As coleções falam connosco, impelem-nos à escrita. Uma ara
romana do Museu Arqueológico de São Miguel de Odrinhas, resgata a memória de
Pantera uma bela escrava negra tornada livre pelo seu senhor, perdido de
amores. “Natacha” (António Soares -CAM) fala-nos de um amor entre esta
bailarina Russa e um diplomata Cubano. Numa exposição temporária (CAM), as
sequências fotográficas de João Tabarra levam-nos a narrativas mais negras,
mergulhadas um caldo de referências cinematográficas. Salette Tavares ou AnaHatherly (entre outros) aproximam a poesia do desenho: Mas… Oh! Um curador
imaginativo acaba de colocar uma moldura contendo um dos poemas ortográficos deAlexandre O’ Neill em diálogo com as duas autoras (Mas o homem não era só
poeta?).
As crianças entendem bem o que é brincar com as palavras,
como nos diz Álvaro Magalhães em “O brincador”.

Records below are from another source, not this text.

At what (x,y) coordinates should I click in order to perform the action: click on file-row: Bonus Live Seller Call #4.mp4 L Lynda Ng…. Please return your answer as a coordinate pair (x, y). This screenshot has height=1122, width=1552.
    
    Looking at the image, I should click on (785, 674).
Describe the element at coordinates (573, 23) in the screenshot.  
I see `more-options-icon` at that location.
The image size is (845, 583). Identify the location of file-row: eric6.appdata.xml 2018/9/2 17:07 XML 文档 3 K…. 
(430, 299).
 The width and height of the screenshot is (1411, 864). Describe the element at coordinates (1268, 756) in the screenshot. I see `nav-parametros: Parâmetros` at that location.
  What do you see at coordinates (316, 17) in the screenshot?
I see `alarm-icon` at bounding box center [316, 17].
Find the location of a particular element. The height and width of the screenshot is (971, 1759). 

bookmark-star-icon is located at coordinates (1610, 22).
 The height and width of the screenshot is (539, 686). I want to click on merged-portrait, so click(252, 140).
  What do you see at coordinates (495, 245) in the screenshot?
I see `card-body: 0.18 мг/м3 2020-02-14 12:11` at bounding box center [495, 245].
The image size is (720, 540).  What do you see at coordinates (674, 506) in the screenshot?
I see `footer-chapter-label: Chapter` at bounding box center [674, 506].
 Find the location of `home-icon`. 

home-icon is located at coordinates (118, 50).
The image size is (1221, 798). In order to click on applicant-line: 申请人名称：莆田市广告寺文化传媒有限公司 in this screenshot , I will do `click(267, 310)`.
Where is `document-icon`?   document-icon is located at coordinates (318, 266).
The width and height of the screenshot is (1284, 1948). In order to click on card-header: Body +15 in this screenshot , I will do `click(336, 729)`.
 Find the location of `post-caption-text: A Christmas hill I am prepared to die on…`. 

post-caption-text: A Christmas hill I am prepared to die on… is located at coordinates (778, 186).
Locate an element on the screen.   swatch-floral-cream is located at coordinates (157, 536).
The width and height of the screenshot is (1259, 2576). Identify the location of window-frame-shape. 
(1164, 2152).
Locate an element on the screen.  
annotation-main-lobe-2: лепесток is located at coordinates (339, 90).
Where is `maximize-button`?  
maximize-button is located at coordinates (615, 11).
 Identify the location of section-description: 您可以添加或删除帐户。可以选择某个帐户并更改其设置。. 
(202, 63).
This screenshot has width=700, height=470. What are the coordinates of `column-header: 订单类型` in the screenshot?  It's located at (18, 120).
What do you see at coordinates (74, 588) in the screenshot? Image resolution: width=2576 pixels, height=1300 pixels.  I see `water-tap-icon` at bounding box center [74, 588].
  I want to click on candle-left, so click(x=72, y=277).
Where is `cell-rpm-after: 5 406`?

A escrita é apenas mais uma forma de relacionamento do
público com as coleções; não um exclusivo de curadores e críticos. E cada um
escreve á sua maneira…Usar a escrita como forma de fruir o museu, é uma
apropriação democrática da produção cultural exibida nesses espaços. Quando
alguém escreve sobre aquilo que viu ou sentiu é como se dissesse: Entendi à
minha maneira! É isso que queremos, novas interpretações, novos sentidos que
perdurem e acrescentem futuro às nossas coleções.
Casa das Histórias Paula Rego
A palavra dita vai fazendo o seu caminho dentro dos museus,
quer através de performances ou de situações narrativas. O conto começou por
entrar de forma incipiente, repetindo a fórmula gasta da “hora do conto”, depois ganho corpo com diferentes experiências em narração oral. É interessante
verificar que cada vez mais educadores artísticos utilizam o livro
infanto-juvenil em diálogo com as peças expostas. Mas há mais. António Fontinha
prefere contar sem aparente relação com as obras expostas, deixando a
interpretação e os sentidos a pairarem no ar do confronto entre duas
expressões. Outros contadores escolhem do seu reportório contos que se
relacionem, interajam com o exposto.
Eu gosto do labor do mineiro: primeiro aprendo sobre as
obras, se possível falo com os artistas, escrevo o texto e devolvo tudo ao
público num momento de narração oral (“Eisen” – CAM, 2014). Todas as
experiências são válidas – procuramos novos relacionamentos com as coleções.
Escrevendo as histórias sugeridas pelos Scrimshaw
expostos no Museu baleeiro das Lajes do Pico
Uma última
palavra sobre a importância das bibliotecas nos museus e o papel que estes espaços
de leitura podem desempenhar, em relação íntima com os serviços educativos.
Raro, eu sei. Mas um bibliotecário/a atento propõe leituras e relações com o
exposto, relembrando que também eles são peça fundamental na educação das
futuras gerações. Estas são apenas algumas notas sobre a possibilidade de um
trabalho consistente em Mediação leitora no interior dos museus. Ficou muito
por dizer…
António Fontinha é uma referência por aqui na zona saloia, vi-o contar nas bibliotecas da Encarnação e Ericeira para além das escolas dos filhos (Lagoa). Gostei.
ResponderEliminarAntónio Fontinha, juntamente com Cristina Taquelim e Lalaxu (Horácio Santos) têm influenciado muito a minha forma de Contar. O António é um sábio: ensina-nos a reflectir sobre os objectivos da narração oral. Tem acumulado um vasto conhecimento sobre a tradição oral portuguesa... Efectivamente, é uma referência para muitos narradores.